Correresti il rischio, inoltre, di dover scegliere tra diventare terrona o ritornare ad essere una polentona.  

hai visto benvenuti al sud?


----------



## Lui (2 Luglio 2013)

gas ha detto:


> facciamo una macchinata?


tu cosa centri?


----------



## OcchiVerdi (2 Luglio 2013)

Lui ha detto:


> zitta tu. non sei contenta di vedere la madunnina tutti i santi giorni? accontentati.
> ah, dimenticavo: usa la protezione 100: sai il sole dalle vostre parti non fà tanto bene, sempre ammesso che lo vediate. :rotfl:



questa è come quella del mio napoletano che sostiene di avere un sole diverso.... :rotfl::rotfl::rotfl:


----------



## Lui (2 Luglio 2013)

DATI REGISTRATI:
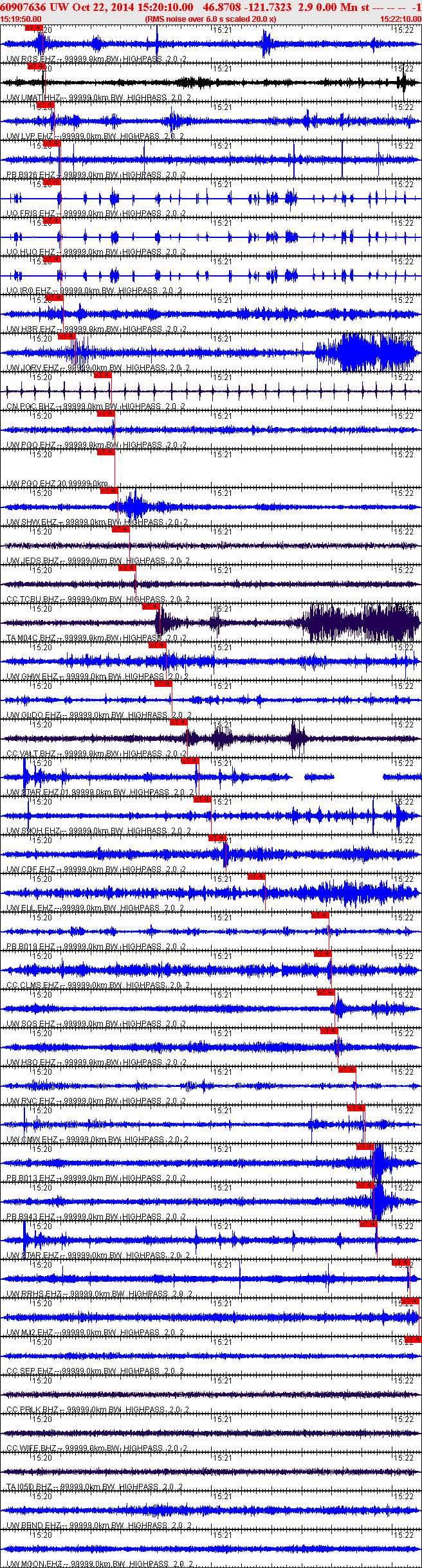Select the pick marker on PB B013 trace

(365, 1147)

OBIETTIVO DEL COMPITO:
Rispondi alle domande sul brano, una per riga.
1. Quale film viene nominato nella domanda "hai visto ...?"
2. Quale protezione solare consiglia Lui di usare?
3. Che cosa sostiene il napoletano citato da OcchiVerdi?
Per svolgere il compito non servono i dati.

RISULTATO DEL COMPITO:
1. Benvenuti al Sud.
2. La protezione 100.
3. Di avere un sole diverso.